日本は小国になるが、それは絶望ではない
加谷珪一
本書の要約
かつて経済大国であった日本ですが、そろそろその幻想を捨て、小国であることを前提に経済政策を考えた方がよさそうです。著者はオーストラリアやニュージランドの消費主導型経済を取り入れるべきだと言います。そのためには生産性を高め、国民ひとりひとりの賃金をアップする必要があります。
もはや経済大国ではない日本
日本はこれまで経済大国であることを前提に、経営戦略や国家戦略を立案してきましたが、その常識は通用しなくなります。これからは、日本が小国であることを前提に、物事を進めていかなければなりません。(加谷珪一)
かつては経済大国であった日本。この数十年、低成長が続き、その座が危ういものになっています。国際競争力の低下と少子高齢化により、確実に経済が縮小していく日本は、そろそろ自国が経済大国であると考えるのをやめた方がよさそうです。
著者の加谷珪一氏は数々の統計から、今後、日本が大国としての地位を保つことができなくなると指摘します。
厳しい現実を直視し、日本人はマインドセットを変え、小国になるという選択肢を受け入れるべきだというのです。
著者は豊かな小国を3つに分類します。
①金融+最先端産業型立国・・・アイルランド、リヒテンシュタイン、シンガポール
②高付加価値製造業型立国・・・スゥエーデン、フィンランド、オランダ
③消費主導型経済・・・オーストラリア、ニュージランドがモデル
日本ではデフレが続き、低賃金が続くことで、個人消費の低迷が続いています。これを解決するためには、生産性を高め、賃金アップをはかる必要があります。製造業中心の「輸出主導型経済」から、「消費主導型経済」にシフトし、サービス産業に従事する多くの国民の賃金を高めなければなりません。
日本が自らの消費で経済を成長させるためには、労働者の賃上げを実現し、これを消費拡大につなげていく必要があります。
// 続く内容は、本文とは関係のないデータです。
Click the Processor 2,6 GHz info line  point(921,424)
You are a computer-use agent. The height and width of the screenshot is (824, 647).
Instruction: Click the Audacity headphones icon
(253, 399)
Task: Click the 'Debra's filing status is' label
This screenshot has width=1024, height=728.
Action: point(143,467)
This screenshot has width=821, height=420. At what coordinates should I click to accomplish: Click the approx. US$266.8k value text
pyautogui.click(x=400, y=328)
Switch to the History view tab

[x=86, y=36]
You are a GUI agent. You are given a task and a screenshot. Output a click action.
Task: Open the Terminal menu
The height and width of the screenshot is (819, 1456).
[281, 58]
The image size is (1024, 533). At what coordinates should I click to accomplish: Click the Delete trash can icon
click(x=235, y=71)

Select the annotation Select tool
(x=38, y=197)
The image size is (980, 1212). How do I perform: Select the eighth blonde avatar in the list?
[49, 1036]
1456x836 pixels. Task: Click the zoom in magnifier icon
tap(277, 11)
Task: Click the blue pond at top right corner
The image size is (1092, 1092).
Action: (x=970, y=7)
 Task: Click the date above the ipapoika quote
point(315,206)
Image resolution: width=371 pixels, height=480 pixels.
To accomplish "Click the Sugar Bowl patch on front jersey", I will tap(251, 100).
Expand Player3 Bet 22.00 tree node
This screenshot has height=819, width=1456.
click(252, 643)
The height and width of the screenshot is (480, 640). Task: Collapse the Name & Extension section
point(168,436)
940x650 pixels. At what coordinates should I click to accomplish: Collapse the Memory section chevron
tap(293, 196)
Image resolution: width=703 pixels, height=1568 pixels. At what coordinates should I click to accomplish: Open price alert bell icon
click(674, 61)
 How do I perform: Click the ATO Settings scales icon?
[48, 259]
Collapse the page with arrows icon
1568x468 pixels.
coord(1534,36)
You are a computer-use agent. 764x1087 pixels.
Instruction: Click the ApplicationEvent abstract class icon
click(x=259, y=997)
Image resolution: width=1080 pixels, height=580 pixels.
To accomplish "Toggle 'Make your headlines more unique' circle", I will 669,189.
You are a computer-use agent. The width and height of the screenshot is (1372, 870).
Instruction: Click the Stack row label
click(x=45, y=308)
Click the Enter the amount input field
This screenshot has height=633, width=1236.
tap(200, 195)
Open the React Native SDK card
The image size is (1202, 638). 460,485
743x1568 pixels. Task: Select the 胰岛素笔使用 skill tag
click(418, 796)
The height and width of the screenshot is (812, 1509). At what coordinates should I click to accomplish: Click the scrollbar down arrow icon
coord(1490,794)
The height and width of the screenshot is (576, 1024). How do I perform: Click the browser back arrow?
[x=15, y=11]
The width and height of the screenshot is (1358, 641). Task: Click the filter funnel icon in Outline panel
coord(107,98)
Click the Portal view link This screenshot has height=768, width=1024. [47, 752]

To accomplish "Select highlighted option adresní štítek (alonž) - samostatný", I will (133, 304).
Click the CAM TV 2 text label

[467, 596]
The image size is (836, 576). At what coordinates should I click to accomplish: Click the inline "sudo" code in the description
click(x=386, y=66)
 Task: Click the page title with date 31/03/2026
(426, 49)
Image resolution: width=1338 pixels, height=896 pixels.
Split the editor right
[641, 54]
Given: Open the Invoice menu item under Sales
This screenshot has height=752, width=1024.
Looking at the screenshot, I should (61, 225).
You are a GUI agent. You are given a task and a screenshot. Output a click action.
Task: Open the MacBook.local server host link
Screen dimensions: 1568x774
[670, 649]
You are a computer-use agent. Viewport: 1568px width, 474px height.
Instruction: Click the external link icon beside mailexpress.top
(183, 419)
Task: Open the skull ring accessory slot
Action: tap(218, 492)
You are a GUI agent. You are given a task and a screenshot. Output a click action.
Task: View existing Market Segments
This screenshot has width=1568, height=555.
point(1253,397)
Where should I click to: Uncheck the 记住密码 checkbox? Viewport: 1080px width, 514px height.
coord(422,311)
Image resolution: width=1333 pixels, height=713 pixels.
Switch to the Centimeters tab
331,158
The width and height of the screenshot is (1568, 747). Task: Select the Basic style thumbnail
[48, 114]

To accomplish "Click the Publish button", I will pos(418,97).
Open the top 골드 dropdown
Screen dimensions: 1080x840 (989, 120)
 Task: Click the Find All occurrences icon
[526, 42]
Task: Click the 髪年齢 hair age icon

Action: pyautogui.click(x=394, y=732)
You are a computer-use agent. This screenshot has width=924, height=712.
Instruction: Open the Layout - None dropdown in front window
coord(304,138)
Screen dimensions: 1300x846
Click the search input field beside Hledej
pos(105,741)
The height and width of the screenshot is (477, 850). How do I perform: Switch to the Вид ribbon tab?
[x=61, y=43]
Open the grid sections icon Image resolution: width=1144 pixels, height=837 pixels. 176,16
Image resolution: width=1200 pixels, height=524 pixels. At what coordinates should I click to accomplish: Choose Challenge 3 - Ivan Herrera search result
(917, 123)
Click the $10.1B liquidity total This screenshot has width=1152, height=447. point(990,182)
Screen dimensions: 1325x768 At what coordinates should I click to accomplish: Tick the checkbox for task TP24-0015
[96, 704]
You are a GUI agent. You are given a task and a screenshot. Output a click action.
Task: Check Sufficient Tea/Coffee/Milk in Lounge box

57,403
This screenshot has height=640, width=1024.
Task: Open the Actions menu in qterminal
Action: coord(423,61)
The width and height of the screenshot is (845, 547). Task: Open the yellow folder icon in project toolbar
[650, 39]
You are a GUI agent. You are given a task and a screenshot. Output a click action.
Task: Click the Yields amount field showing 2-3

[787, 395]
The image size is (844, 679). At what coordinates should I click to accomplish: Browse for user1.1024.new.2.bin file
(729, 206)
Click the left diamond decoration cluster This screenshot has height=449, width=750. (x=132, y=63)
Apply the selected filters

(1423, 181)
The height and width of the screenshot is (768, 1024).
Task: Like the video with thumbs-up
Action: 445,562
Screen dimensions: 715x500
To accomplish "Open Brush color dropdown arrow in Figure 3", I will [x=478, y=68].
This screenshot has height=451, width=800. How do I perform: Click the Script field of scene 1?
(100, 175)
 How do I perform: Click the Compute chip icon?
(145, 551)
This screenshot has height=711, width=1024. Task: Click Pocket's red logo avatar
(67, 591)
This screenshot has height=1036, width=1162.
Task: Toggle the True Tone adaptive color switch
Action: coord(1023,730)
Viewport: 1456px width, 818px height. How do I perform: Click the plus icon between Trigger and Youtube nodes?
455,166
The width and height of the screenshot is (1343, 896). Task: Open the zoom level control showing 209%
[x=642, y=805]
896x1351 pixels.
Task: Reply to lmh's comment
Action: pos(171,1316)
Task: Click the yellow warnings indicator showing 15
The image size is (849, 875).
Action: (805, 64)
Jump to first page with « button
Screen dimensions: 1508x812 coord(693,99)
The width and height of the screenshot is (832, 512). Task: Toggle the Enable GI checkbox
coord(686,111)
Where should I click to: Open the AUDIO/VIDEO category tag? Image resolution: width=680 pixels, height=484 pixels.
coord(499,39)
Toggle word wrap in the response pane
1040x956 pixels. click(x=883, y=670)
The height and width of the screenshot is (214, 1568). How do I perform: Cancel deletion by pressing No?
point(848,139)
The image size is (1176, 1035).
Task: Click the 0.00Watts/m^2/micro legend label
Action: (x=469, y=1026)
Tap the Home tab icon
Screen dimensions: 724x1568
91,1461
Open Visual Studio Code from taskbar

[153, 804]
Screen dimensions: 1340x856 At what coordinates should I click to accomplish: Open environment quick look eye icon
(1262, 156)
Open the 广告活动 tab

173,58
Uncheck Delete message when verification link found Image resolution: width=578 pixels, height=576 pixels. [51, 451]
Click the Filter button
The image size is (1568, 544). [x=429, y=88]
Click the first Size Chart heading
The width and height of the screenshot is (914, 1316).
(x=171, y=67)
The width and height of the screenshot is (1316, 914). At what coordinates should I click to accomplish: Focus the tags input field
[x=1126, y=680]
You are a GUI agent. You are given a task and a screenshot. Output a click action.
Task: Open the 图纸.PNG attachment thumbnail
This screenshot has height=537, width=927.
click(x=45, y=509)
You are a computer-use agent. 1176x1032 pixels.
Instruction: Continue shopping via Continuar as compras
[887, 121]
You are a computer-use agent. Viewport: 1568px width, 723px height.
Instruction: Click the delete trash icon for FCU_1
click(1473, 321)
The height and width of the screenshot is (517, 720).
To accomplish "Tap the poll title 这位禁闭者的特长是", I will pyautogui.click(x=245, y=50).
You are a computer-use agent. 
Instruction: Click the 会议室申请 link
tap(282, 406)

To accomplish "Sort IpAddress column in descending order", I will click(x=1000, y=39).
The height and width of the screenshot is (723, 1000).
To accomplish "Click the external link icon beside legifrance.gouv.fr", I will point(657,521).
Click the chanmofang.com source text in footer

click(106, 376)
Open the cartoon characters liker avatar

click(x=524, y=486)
賃上げを実現するためには、何としても企業の生産性を向上させなければなりません。
多くの企業で生産性が上がれば、経済圏全体での生産性向上につながり、賃金がアップし、日本人の消費マインドが改善されます。
生産性を高めるために、著者は以下の提言をしています。
■製造業の業界再編
■人材の流動化(400万人にも上る社内失業者の配置転換や転職)とそれに伴う社会人教育
■重層的な下請け構造の見直し
■大企業中心に適用されている租税特別措置の見直し
■IT投資
消費者のマインドを前向きにする3つの方法
基本的に景気がよく、将来、さらに年収が増えるという期待感があれば、人はかなりの水準まで活発に消費を行います。消費で経済を回している米国やオーストラリアにはこのメカニズムが働いており、所得の絶対値が大きいことに加え、将来の成長期待が高いことが旺盛な消費を支えています。
生産性の向上によって賃金の絶対値を増やすことと、消費者マインドの転換が企業経営者や政治家はもちろんのこと、日本人全てに求められています。かつての高度成長期に日本人の消費マインドは旺盛でした。低成長が続き、落ち込んでしまった日本人のマインドセットを前向きにするために、以下の3つのキーワードを意識する必要があります。
①全員参加
社会が全員参加型になれば、必要なサービスも増加し、そこにお金が支出されることで国民の所得総額も増え、結果的に消費も拡大していきます。多くの人が所得を得て、そのお金を自らの価値観に基づいて支出するという主体的な経済活動が行われなければ、消費は拡大しません。
②多様性
消費主導型経済では、多様化した価値観が存在し、その分だけ、多種多様なライフスタイルが存在することになります。企業はこうした多様化されたニーズに合致した製品やサービスを提供できなければ業績を拡大できません。経済を成長させるためには、顧客にニーズに基づいたマーケティングが欠かせなくなり、マス・マーケティングの考え方を捨てなければなりません。
③平等
多様化した価値観を製品やサービスに反映するためには、チーム全員が個性を存分に発揮する必要があります。多様なメンバーが正しい意見を述べられる「恐れのない組織」を作る必要があります。リーダー自社のパーパスやビジョンを実現するために、多様な組織をつくり、個々のメンバーの力を引き出すべきです。
日本は小国として豊かな経済を実現する十分な潜在力を持っていると著者は言います。今こそ、従来の価値観を捨てて、新しい経済の構築に向けて動き出す必要があります。
人口が減少する中、経済を成長させるためには、個々の生産性を高めることが求められています。そのためには人材の流動化とリカレント教育が欠かせません。自らに投資を行い、転職や複業、起業をすることで、自分を豊かにし、消費を高めなければ、日本はますます没落していきそうです。小国になることが避けられないのであれば、豊かな小国を目指したいものです。